As we tracked our census data over the last year, we observed that the census norm was 90% or greater and only rarely dropped below 80%. With this realization, the Department of Medicine decided to internalize the admitting and discharge processes rather than rely on the centralized hospital bed control centre. Our belief was that personnel focusing solely on the needs of our patients and staff would create geographic localization with all of its benefits even at constantly high patient censuses. This report describes this process and the outcomes for our department.

The Medical Admitting Officer (MAO)

The Department developed a position designated the Medical Admitting Officer (MAO). The initial MAO was hired from our pool of nursing supervisors. Her experience gave her significant understanding of the working process of admissions, including the challenges of the traditional hospital-based system. To begin, the MAO worked weekdays from 8AM to 5PM.

Her charge was to direct admissions for the Department of Medicine. All physicians, both faculty and residents, were instructed to contact the MAO for all admissions and transfers. Because a significant number of admissions come through the Emergency Room, the ER staff received the same request.

The MAO was also charged with working with inpatient teams to facilitate discharges and to communicate with the hospital bed control centre.
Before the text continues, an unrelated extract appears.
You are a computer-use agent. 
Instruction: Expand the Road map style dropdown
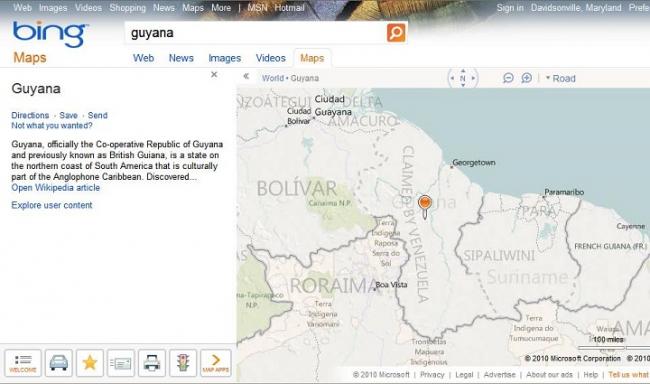tap(560, 78)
The MAO began at the beginning of an academic year. At that time, the inpatient teams were only 50% geographically localized. Almost immediately the percent regionalization began to improve and by the end of the first month reached 80% for all inpatient teams, both teaching and non-teaching service.
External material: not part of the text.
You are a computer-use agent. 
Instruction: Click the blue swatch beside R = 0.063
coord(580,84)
During those months we tracked times of admission and discharge. The average time for both admission and discharge was improved to peaks between 1-3PM daily. In surveying our attending’s and residents we heard repeatedly how much improved the admitting process had become. We also received positive feedback from the ER attending’s and staff. Most importantly our patients voiced appreciation for the facility gained in admission and discharge processes.

Discussion

Recognition of the complexity of the admitting process led us to put in place a designated admitting officer called the medical admitting officer (MAO). In developing this position we considered a number of factors. Perhaps most important was the skill set required. We considered whether a resident or attending physician could function in this role, and we concluded that a resident would have mixed feelings as he/she would be assigning patients to peers. The same could be said for attending physicians. Furthermore, residents and attending’s may not be familiar with the specific roles other personnel like nursing supervisors, bed control staff, and environmental services staff, play in the admitting and discharge processes.
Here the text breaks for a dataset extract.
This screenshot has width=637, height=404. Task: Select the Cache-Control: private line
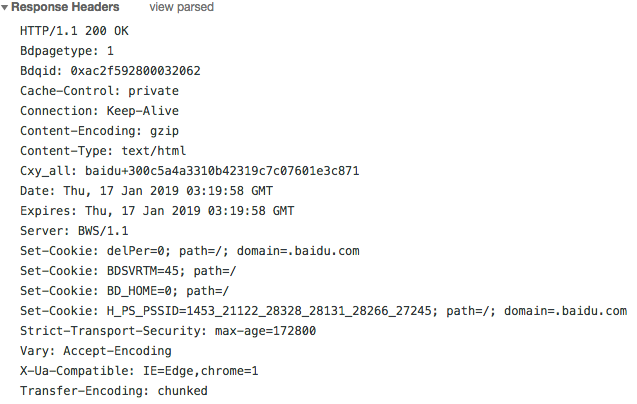click(x=100, y=91)
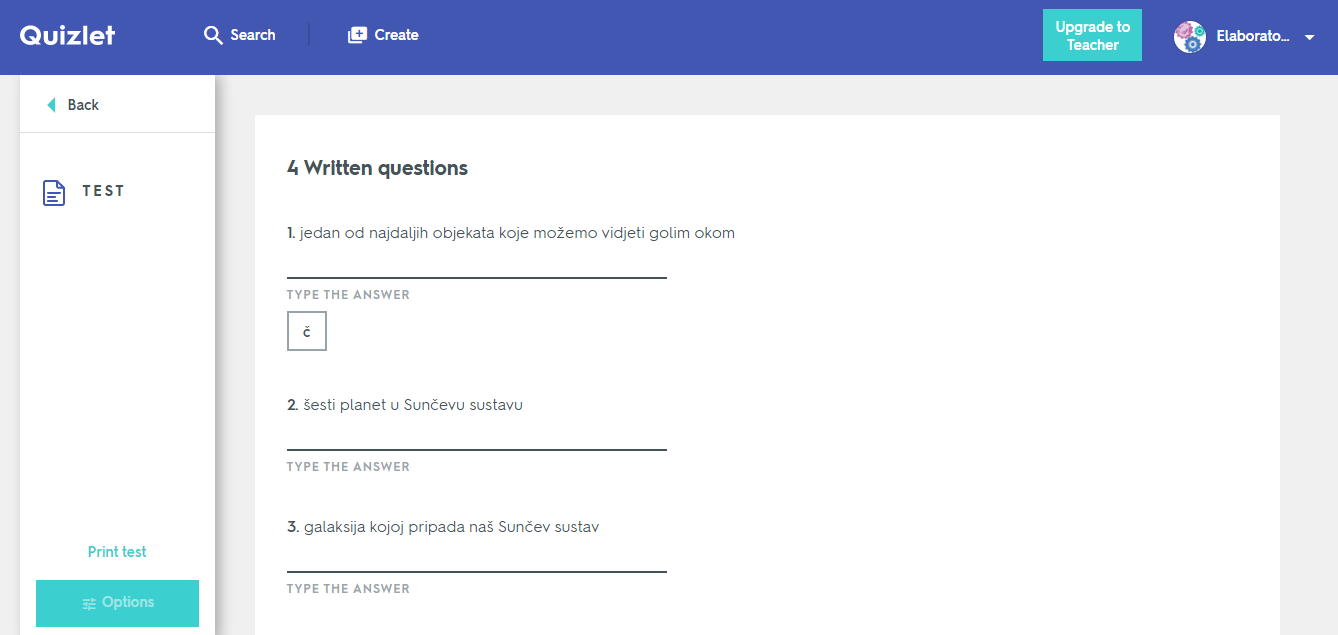This screenshot has height=635, width=1338.
Task: Click the Options sliders icon
Action: (x=89, y=603)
Our choice of an experienced senior nursing supervisor contributed greatly to the success of the position. Her familiarity with all aspects of the admitting process led to a quick acceptance and appreciation of her role. On weekends and nights, the lack of an MAO was striking. We therefore expanded the role to a total of 5 other individuals with similar backgrounds to provide 24- hour coverage 7 days a week.

Initially the MAO was focused on the staff from the Department of Medicine. Within a few months we appreciated the importance of a liaison role with the Emergency Room staff and our hospital logistics centre. The MAO now meets daily with the staff from these two areas. An unplanned for but critical role for the MAO has been related to the Covid pandemic. Like many departments, we assumed responsibility for the care of many Covid 19 patients. The MAO has been an integral part of the Covid team, coordinating admissions, transfers, and discharge planning for these patients.

The cost of the MAO has been born by the Department of Medicine using revenue from clinical activity. We believe that the significant improvements in patient care and staff wellness more than justify the funding of this position. We would suggest that other departments consider such a position.